The London-listed company has been scrambling to simplify its business and ensure its three flagship projects are delivered – and has suffered an avalanche in its share price amid rising debts and production difficulties.
Ahead of trading this morning, it is trading at 87.12p per share, plummeting from 402p per share last October.
Based in Sheffield, ITM Power specialises in making electrolysers, devices which use electricity to split water into hydrogen and oxygen – a fundamental part of green hydrogen generation.
Once feted as a rising hydrogen player, it has struggled to transition to a volume producer of its electrolysers.
It has now posted full-year revenues of £5.2m – below the £5.6m its recorded last year – and ahead of the company’s £2m guidance.
ITM Power’s pre-tax losses have risen from £39.8m to £94.2m, at the upper end of the £85-95m expectations, and above the £39.8m posted in 2022.
It also revealed net cash at the year end of £283m, which was below £366m in 2022 but ahead of guidance of £245m to £270m.
While the hydrogen company has posted declines in its headline figures, meeting outlined expectations contrasts with multiple profit warnings and the pushing back of its results – which cover up to April 2023.
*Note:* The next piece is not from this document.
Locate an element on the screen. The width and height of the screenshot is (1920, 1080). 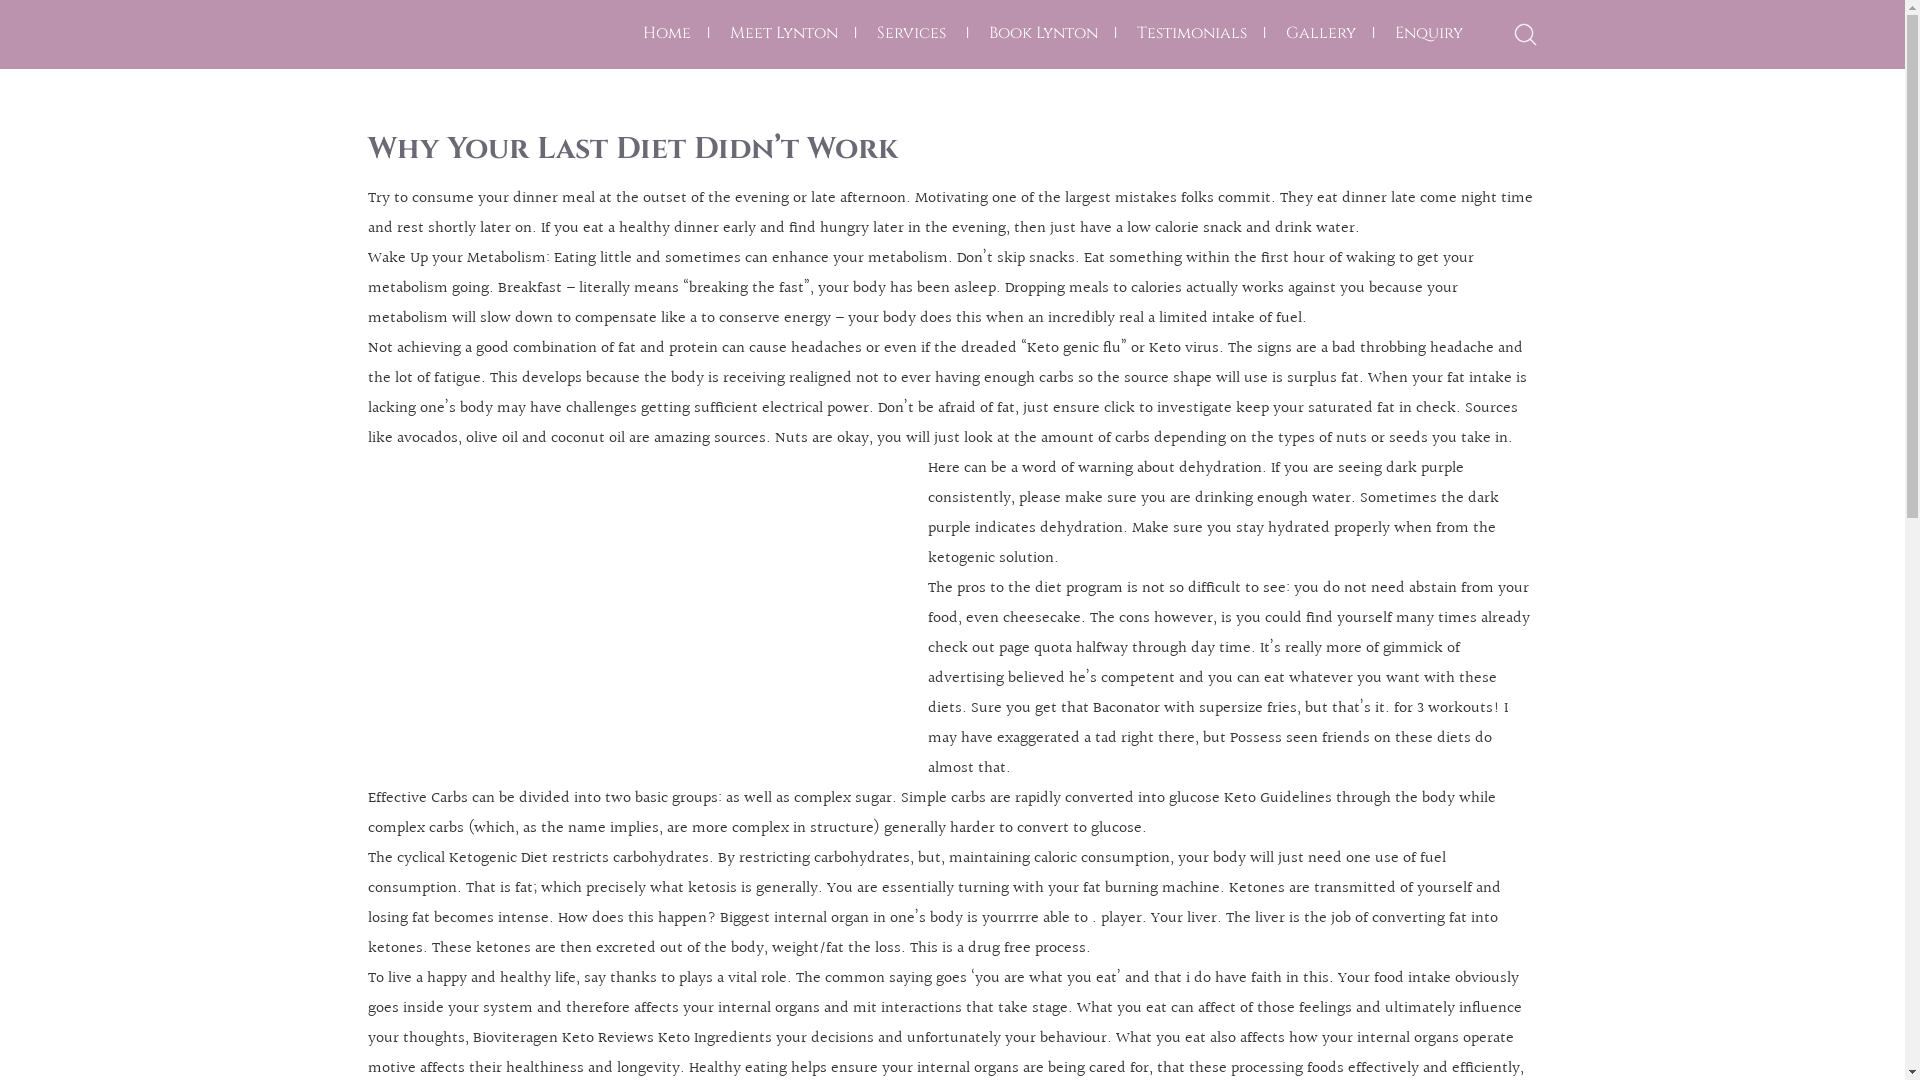
Search is located at coordinates (1206, 541).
Now nearly four months into the next year of trading, it has posted optimistic expectations for the current operating window.
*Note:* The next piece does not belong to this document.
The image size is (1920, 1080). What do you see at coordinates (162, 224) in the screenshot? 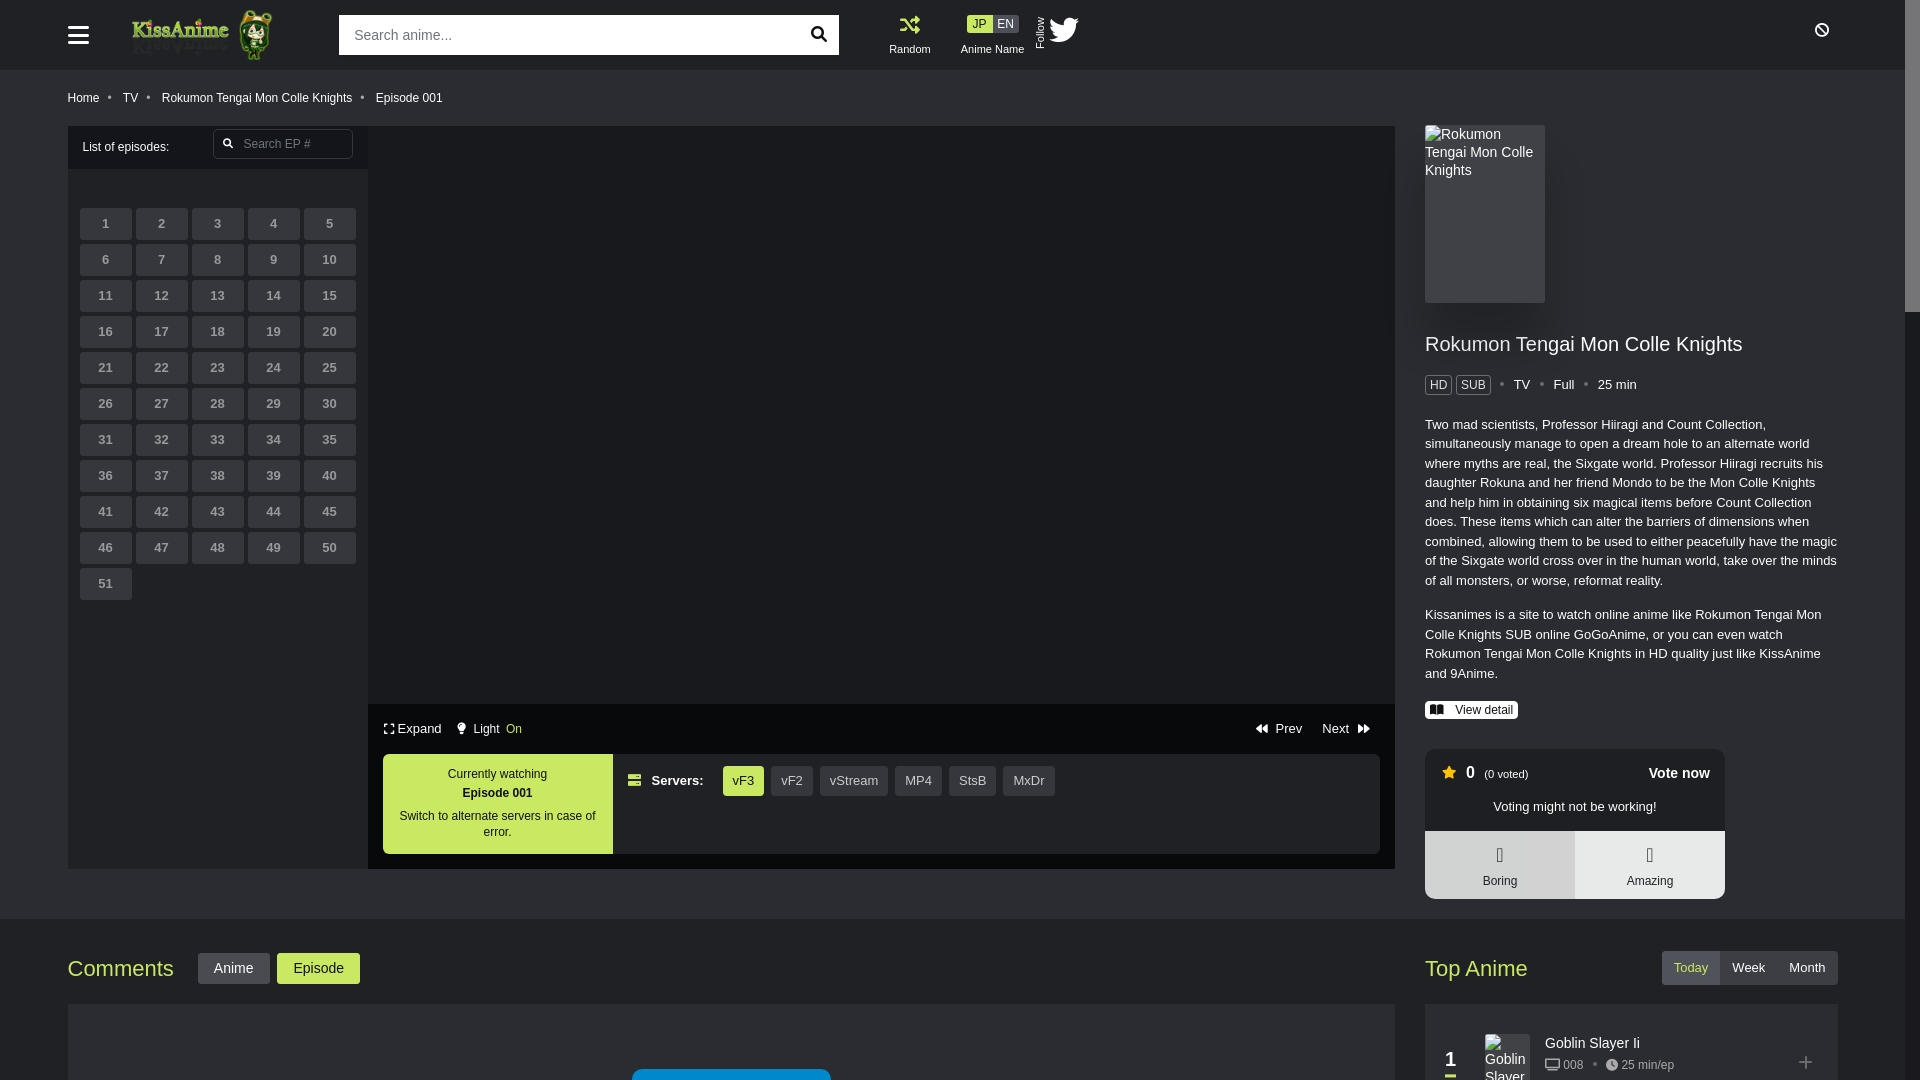
I see `2` at bounding box center [162, 224].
Revenue is expected to increase to between £10m and £18m from commercial projects in execution, and pre-tax losses are on course for improvement in the range of £45m to £55m.
Net cash at year end of April 2024 expected to be in the range of £175m to £200m after significant capital investment in capacity expansion, including power supply upgrades.
New chief executive Dennis Schulz , who joined late last year, has undertaken a 12 month improvement plan.
This has included offloading assets from the portfolio such as a recent deal to dispose its stake in a refuelling joint venture with Motive Fuels, intense cost management including over 100 job cuts and expanding its main factory in Sheffield, alongside investment into ITM Power Germany.
The company has also revealed it is now deploying electrolysers at its three biggest projects – Linde in Leuna, for Yara in Porsgrunn, and for RWE in Lingen.
Schulz said: “We are deploying our electrolysers for some of the largest and most prominent green hydrogen projects under execution worldwide today. These projects will serve as important reference plants and play a crucial role in building confidence with customers for even larger deployments in the future. The big demand for green hydrogen lies yet ahead, and ITM will be ready!”